Since the PMQR determinants were initially identified in 1998, various PMQR genes have been constantly detected in Salmonella across the world39,40,41. In this study, we found that the prevalence of PMQR genes was 7.1% in a collection of 239 S. Typhi and S. Paratyphi isolates. Overall, PMQR genes were detected with lower frequencies. Among them, the qnrS1 was the most prevalent gene, followed by aac (6)-Ib-cr4 and the qnrB4, qnrA1 and qnrD1, which is consistent with previous reports42,43,44. PMQR genes alone in S. Typhi and S. Paratyphi could not lead to quinolone resistance, unless they co-existed with gyrA QRDR mutations18. In the current study, we found that 2 strains contained PMQR genes and mutations at codons 83 or 87 had reduced susceptibility to ciprofloxacin. Additionally, almost all Salmonella carrying the aac (6 ′)-Ib-cr4 gene described in this report were MDR, indicating that aac (6′)-Ib-cr4 genes could easily lead to MDR phenotype.

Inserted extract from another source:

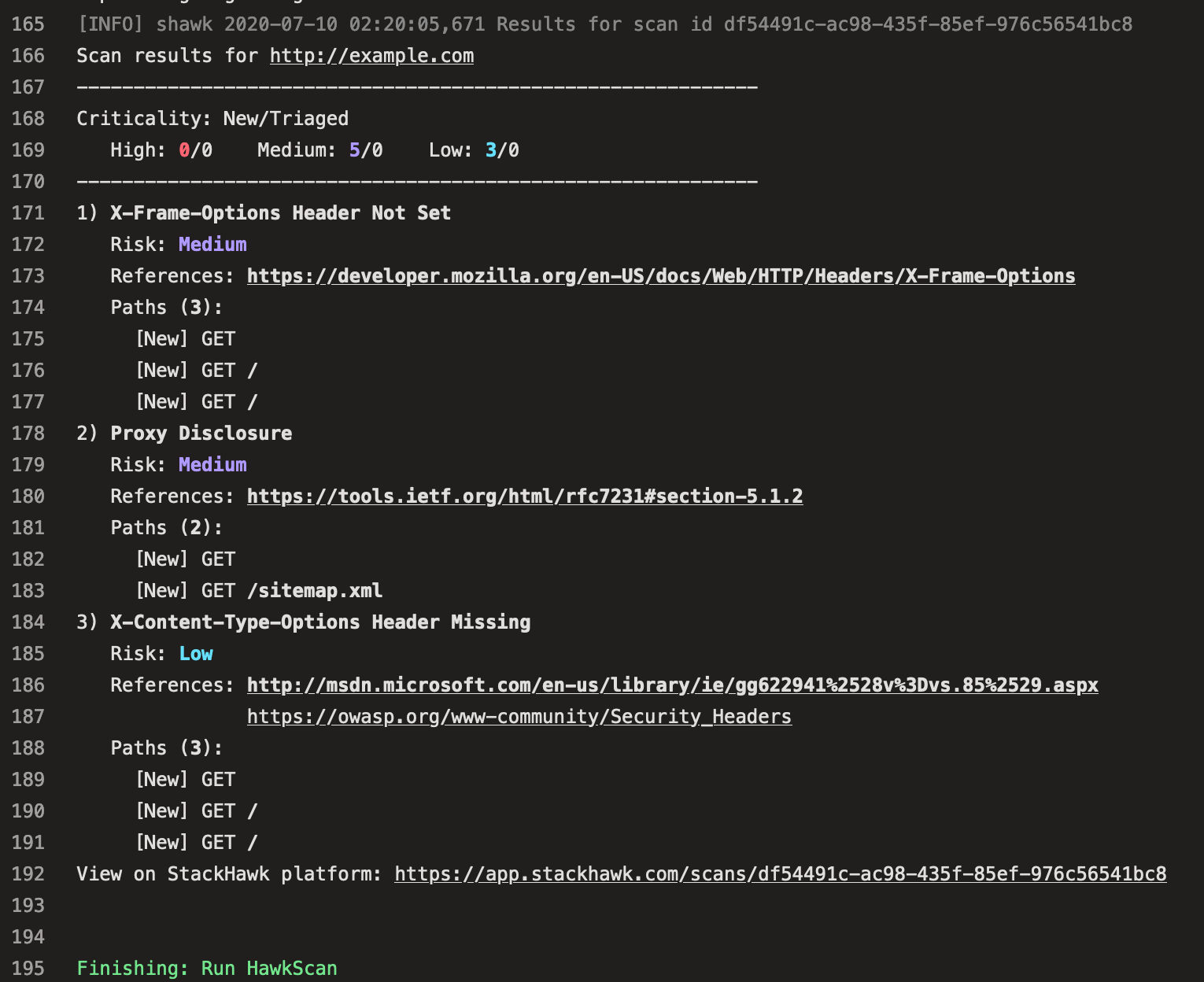Click line number 165 in the gutter
The image size is (1204, 982).
click(x=28, y=24)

Although S. Typhi and S. Paratyphi shared similarities in many aspects such as resistance and mechanisms, there are still differences between them, which is more obvious in S. Paratyphi B45. In the dataset described herein, antibiotic resistance in S. Paratyphi B isolates was more severe. The resistance rate of S. Paratyphi B to the tested antibiotics other than nalidixic acid and ciprofloxacin was 3–30 times that of S. Typhi. This suggests that the dispersed clone of S. Paratyphi B may has unique mechanisms. In the present study, PMQR genes were mainly detected in S. Paratyphi B, accounting for 64.7% and all S. Paratyphi B resistant to nalidixic acids can detect mutations at QRDR or PMQR. As a result, the ratio of MDR in S. Paratyphi B was about 10 times that of S. Paratyphi A and S. Typhi. This means that typhoid fever caused by S. Paratyphi B is more difficult to treat clinically, so typhoid and paratyphoid fever should be considered as different diseases5,46.

In conclusion, this study described antimicrobial resistance and the mechanisms of S. Typhi and S. Paratyphi strains isolated between 2013 and 2017 in Jiangsu Province of China. Because of the increasing prevalence of S. Typhi and S. Paratyphi isolates and indiscriminate use of antimicrobials, the rise in quinolone-resistant Salmonella strains and the spread of quinolone resistance-encoding genes are extremely worrying. Moreover, the emergence of novel mutations in gyrB, parC and parE genes increases the complexity of quinolone-resistant genotypes and poses a threat to public health. To better manage and prevent the spread of antimicrobial resistance, it is necessary to provide clinicians and local governments with accurate epidemiological information concerned. Further research and continuous dynamic monitoring of antibiotic susceptibility would be useful in the treatment and control of this infection.